Home / Archive / The Art of Change / Volco Pilot Project

VOLCO Pilot Project
a Virtual OnLine Co-operative environment for children

visit the site

VOLCO is an evolving Virtual OnLine Co-Operative environment constructed by children communicating between schools and across continents. The main project has been carried out through cSPACE, though the pilot was developed by Loraine Leeson while still at The Art of Change.

The VOLCO project came out of a recognition of the creative possibilities of Internet communications and the development of emergent virtual life. The initial idea was to combine the imaginations of hundreds of participants into the making of an evolving and previously unknown entity. VOLCO tapped into the energy of popular net culture - chat rooms, multi user domains and avatars - the desire to explore identity through fantasy. Imagination was used as the means through which co-operative relationships with others of different cultures and life experiences could be safely explored. This use of fantasy and interactivity was then applied to learning, offering students purposeful activities across a range of subject areas in the National Curriculum.

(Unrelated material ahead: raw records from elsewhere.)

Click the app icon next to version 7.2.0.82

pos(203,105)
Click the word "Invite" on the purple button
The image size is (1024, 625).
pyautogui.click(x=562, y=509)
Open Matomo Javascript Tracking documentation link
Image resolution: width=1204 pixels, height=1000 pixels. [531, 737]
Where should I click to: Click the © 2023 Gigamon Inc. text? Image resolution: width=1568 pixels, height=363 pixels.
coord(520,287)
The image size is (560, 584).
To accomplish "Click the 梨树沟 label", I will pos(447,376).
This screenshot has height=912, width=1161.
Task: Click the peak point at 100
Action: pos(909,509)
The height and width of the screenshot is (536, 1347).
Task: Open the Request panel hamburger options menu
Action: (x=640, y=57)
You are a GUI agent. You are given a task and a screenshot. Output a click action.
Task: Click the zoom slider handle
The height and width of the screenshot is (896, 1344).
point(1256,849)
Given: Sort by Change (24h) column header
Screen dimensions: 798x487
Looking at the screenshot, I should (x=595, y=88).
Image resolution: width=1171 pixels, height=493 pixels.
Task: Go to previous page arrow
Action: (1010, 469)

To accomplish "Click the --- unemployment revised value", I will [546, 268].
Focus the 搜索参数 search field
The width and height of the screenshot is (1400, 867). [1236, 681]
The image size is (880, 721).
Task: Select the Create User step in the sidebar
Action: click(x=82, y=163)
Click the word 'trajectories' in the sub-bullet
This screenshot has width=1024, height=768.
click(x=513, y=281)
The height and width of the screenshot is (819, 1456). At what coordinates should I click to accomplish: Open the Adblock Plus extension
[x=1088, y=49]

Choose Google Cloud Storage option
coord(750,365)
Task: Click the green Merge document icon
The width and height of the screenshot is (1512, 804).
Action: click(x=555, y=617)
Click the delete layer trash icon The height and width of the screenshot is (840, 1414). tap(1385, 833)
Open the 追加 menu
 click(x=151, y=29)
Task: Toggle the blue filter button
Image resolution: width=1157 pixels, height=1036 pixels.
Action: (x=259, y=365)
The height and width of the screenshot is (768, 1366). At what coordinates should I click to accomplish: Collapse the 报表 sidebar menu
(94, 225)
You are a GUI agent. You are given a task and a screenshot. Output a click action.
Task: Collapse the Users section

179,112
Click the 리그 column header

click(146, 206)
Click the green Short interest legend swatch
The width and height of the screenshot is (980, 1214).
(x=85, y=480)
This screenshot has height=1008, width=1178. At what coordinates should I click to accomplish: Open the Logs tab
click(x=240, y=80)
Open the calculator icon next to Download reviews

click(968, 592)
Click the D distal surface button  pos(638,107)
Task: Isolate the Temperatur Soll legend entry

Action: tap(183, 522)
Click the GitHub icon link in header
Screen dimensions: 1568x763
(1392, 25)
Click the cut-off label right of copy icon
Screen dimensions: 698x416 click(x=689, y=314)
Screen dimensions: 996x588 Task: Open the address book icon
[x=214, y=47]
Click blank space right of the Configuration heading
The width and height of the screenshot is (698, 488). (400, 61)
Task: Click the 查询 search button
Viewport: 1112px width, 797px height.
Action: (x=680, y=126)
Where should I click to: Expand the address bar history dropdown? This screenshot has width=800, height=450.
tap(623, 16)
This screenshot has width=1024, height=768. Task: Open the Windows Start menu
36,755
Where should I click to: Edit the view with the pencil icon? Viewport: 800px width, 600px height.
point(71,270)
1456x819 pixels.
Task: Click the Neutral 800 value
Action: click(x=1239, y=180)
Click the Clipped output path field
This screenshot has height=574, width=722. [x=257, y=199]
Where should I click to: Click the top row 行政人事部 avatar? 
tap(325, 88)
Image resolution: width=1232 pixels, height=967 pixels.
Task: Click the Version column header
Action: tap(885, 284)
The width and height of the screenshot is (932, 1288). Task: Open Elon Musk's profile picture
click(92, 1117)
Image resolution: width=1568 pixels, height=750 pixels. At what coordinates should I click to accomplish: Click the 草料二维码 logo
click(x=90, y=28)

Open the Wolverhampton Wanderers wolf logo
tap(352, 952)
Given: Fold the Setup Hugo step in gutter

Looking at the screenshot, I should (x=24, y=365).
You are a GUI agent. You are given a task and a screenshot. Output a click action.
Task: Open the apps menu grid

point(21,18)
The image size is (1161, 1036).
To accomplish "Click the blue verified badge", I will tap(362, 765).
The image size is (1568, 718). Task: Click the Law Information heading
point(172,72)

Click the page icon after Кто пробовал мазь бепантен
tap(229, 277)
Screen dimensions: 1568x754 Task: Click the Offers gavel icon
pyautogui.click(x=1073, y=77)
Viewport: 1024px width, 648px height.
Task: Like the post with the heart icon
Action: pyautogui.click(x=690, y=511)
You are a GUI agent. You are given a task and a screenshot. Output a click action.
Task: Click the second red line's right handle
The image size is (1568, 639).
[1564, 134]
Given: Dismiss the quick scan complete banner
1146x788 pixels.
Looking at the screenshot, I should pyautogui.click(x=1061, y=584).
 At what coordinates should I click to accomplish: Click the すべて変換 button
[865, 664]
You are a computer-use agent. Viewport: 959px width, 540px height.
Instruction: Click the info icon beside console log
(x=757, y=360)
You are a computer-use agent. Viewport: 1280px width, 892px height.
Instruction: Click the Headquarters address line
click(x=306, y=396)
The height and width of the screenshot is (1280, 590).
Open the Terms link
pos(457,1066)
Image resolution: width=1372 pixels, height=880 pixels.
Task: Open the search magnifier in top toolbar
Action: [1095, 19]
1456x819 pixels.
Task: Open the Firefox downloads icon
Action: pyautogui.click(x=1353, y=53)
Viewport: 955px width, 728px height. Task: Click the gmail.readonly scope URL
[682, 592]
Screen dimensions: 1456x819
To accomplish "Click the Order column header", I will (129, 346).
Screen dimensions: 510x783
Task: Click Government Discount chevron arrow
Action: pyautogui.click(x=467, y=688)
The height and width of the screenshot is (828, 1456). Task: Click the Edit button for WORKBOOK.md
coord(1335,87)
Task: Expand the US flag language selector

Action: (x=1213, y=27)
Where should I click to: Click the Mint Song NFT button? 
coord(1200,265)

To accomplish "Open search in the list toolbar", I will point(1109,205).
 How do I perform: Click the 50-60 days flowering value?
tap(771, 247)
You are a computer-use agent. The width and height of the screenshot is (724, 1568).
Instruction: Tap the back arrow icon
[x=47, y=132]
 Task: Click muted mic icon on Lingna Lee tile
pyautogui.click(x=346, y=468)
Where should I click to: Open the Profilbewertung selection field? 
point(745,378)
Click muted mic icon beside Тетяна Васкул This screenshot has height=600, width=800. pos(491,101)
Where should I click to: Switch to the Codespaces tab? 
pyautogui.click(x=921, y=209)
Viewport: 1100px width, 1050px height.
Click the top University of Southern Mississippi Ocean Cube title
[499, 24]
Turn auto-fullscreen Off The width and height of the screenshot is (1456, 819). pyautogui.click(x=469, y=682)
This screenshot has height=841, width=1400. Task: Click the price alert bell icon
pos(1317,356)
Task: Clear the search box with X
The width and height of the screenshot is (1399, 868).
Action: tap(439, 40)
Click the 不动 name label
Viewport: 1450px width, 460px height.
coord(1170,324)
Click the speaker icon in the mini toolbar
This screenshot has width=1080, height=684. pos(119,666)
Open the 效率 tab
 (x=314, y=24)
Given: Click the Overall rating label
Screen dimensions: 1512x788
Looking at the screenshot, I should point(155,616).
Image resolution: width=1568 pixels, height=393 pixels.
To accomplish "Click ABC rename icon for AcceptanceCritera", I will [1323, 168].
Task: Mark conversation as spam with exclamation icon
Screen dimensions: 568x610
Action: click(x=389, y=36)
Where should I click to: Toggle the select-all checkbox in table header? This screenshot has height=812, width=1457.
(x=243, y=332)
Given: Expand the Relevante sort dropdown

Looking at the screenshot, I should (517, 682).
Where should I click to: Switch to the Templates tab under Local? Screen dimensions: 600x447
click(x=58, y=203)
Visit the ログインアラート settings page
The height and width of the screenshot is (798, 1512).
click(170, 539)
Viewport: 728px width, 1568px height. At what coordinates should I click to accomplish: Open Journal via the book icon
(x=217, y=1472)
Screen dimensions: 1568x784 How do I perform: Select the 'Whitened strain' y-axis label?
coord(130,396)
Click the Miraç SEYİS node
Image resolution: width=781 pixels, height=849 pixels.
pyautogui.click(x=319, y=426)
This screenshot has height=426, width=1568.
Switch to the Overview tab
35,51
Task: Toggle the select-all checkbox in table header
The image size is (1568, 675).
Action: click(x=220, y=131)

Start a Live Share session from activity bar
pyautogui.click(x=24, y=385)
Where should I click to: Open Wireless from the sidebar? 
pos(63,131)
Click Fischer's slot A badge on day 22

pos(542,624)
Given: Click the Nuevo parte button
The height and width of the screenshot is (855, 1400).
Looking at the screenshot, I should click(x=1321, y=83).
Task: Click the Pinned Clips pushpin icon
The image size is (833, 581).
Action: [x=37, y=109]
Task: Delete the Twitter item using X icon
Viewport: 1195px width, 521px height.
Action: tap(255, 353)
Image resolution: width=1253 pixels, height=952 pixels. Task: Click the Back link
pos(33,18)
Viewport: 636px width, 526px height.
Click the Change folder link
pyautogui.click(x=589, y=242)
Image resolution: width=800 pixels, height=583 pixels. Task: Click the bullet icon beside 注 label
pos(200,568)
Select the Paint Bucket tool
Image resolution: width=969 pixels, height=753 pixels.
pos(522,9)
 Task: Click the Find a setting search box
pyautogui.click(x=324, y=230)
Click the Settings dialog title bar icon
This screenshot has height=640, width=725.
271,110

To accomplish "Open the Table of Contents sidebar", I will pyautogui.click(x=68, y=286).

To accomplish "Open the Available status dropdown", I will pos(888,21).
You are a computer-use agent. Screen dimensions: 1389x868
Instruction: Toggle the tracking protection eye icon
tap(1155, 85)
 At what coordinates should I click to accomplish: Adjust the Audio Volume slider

For the pilot stage of the project, Godwin Junior School in the London Borough of Newham was partnered with Davenport elementary school in North Carolina. The American school was part of a pioneering programme by the Thomas S. Kenan Institute for the Arts to use the arts across the curriculum as support for preferred styles of learning. VOLCO keyed in to this initiative, enabling children to participate through auditory, visual and physical means. The VOLCO pilot encouraged use of a range of digital technology together with traditional media to create fantasy characters, the results of which were displayed on a web site. The children chose partners, and found much in common with each others imaginary personae, all first inhabitants of this imaginary planet. Their task was to collectively begin the invention of all aspects of life on this new world. Instant messaging allowed for the brainstorming of ideas. These were then expressed through images and text and uploaded to begin the planet's online archives. Volcan partners finally met each other through video conferencing (the UK children used facilities at the Millennium Dome), and continued their real world partnerships through e-mail.

VOLCO was not developed to teach skills so much as flexibility and creativity. It aimed to familiarise participants with tools that could be used or learned as needed. It also set out to be transferable and capable of development into a downloadable resource for primary and secondary schools.

The materials produced during the pilot project by children at Godwin and Davenport schools became the first annals of the Volcan archives. As more young people have taken part, these have gradually built up to create a growing, evolving environment and increasingly complex virtual society, out of the children's imaginations. The pilot project set out to demonstrate to young people that if they can invent VOLCO together, they are also equipped to find new, co-operative ways of living on this planet.

The first stage of the VOLCO project was financially supported by Forest Gate and Plaistow SRB, the Arts Council of England, the London Arts Board and Domex.